■ Source passage ■
It’s been pointed out before that a more traditional over-the-shoulder view allows the sight of the player character’s body to substitute for a sense that’s otherwise lost in games: proprioception, the sense of one’s own body’s position. ME gives you occasional body glimpses, but proprioception isn’t constant. The people who say that ME is immersive partly because of its first-person view really have it backward: if it’s immersive, it’s in spite of the first-person perspective, because it’s found ways to overcome the limitations of its viewpoint and its lack of normal sensory information. And sometimes it fails at that. That roll move is disorienting in part because it temporarily takes away the intuitive sense of which way is up, something provided by by the way the camera movement normally works in the game, and by the sense of balance in real life.

Mirror’s Edge

Ah, Mirror’s Edge, you beautiful little victim of the hype machine. Highly promoted, widely derided, deeply discounted. Having played through half the levels already, I’m not yet convinced that the basic gameplay here deserves the complaints that have been directed at it. Apparently some people have tried to treat the game like a shooter, and were disappointed, and even more people tried to treat it like a GTA-style open-world game, and were even more disappointed: you can vary your path through the levels, but not that much. But taken on its own terms, it’s not bad. (A bit unvarying, perhaps, but I expect to finish Story Mode before I get tired of it.) Basically what we have here is a 3D platformer in the mold of Prince of Persia and Tomb Raider, but in first-person perspective, and with people shooting at you to encourage you to keep moving. You can shoot back if you like, but why would you? That would just slow you down, and that’s clearly not what the game wants. Whenever I look at the mission objectives tab, I see a note in the corner stating that I have not yet fired a single shot, and this feels a lot like the “conduct” challenges in Nethack.

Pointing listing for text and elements
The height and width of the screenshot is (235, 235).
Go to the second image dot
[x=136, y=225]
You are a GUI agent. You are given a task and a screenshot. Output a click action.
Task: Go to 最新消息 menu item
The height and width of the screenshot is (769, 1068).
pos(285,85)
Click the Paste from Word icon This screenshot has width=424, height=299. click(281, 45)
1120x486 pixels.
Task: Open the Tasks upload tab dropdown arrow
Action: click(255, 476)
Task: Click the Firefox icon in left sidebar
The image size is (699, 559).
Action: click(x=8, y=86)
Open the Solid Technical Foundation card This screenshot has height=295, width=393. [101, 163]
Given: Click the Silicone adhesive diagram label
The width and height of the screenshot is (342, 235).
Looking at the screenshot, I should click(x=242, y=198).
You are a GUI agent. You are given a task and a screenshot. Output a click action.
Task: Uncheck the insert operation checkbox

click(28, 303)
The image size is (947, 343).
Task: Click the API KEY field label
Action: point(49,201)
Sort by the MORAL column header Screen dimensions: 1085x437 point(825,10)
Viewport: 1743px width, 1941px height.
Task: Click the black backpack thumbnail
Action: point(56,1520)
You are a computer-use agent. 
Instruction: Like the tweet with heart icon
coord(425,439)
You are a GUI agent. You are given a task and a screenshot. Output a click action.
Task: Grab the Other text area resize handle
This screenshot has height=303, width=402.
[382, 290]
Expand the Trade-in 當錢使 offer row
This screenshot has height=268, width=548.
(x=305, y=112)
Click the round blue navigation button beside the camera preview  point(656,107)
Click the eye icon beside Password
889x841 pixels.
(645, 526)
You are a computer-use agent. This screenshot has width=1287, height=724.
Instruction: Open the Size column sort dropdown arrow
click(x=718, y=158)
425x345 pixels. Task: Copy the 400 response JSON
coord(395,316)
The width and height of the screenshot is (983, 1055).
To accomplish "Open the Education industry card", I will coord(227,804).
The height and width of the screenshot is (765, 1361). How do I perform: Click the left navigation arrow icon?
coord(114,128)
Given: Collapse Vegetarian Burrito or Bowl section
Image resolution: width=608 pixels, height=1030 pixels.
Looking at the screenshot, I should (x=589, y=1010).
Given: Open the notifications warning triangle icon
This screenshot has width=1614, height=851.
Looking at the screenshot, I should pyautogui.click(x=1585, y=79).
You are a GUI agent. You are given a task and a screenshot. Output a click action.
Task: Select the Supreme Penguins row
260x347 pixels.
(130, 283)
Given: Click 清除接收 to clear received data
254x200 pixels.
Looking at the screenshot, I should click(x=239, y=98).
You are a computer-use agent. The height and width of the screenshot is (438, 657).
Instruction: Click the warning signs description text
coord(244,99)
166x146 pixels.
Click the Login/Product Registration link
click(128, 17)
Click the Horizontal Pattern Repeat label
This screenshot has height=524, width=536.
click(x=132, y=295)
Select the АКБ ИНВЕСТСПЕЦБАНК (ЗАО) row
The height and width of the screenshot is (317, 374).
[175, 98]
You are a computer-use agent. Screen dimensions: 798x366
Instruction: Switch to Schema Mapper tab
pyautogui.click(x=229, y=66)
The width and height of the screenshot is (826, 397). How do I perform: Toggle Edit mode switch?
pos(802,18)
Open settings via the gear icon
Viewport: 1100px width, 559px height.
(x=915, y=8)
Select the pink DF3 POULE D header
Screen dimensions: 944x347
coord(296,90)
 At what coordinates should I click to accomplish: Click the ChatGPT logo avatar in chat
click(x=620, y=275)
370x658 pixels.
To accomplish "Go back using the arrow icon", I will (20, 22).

■ Instruction 1 ■
Reproduce the Mirror's Edge passage from "It’s been pointed" to "in real life.".
■ Instruction 2 ■
Turn the listing, from its first line through the line containing "pos(285,85)", into a numbered list, leaving out any blank lines.
The Mirror's Edge passage and the listing have no connection to each other.

■ Full response 1 ■
It’s been pointed out before that a more traditional over-the-shoulder view allows the sight of the player character’s body to substitute for a sense that’s otherwise lost in games: proprioception, the sense of one’s own body’s position. ME gives you occasional body glimpses, but proprioception isn’t constant. The people who say that ME is immersive partly because of its first-person view really have it backward: if it’s immersive, it’s in spite of the first-person perspective, because it’s found ways to overcome the limitations of its viewpoint and its lack of normal sensory information. And sometimes it fails at that. That roll move is disorienting in part because it temporarily takes away the intuitive sense of which way is up, something provided by by the way the camera movement normally works in the game, and by the sense of balance in real life.

■ Full response 2 ■
1. The height and width of the screenshot is (235, 235).
2. Go to the second image dot
3. [x=136, y=225]
4. You are a GUI agent. You are given a task and a screenshot. Output a click action.
5. Task: Go to 最新消息 menu item
6. The height and width of the screenshot is (769, 1068).
7. pos(285,85)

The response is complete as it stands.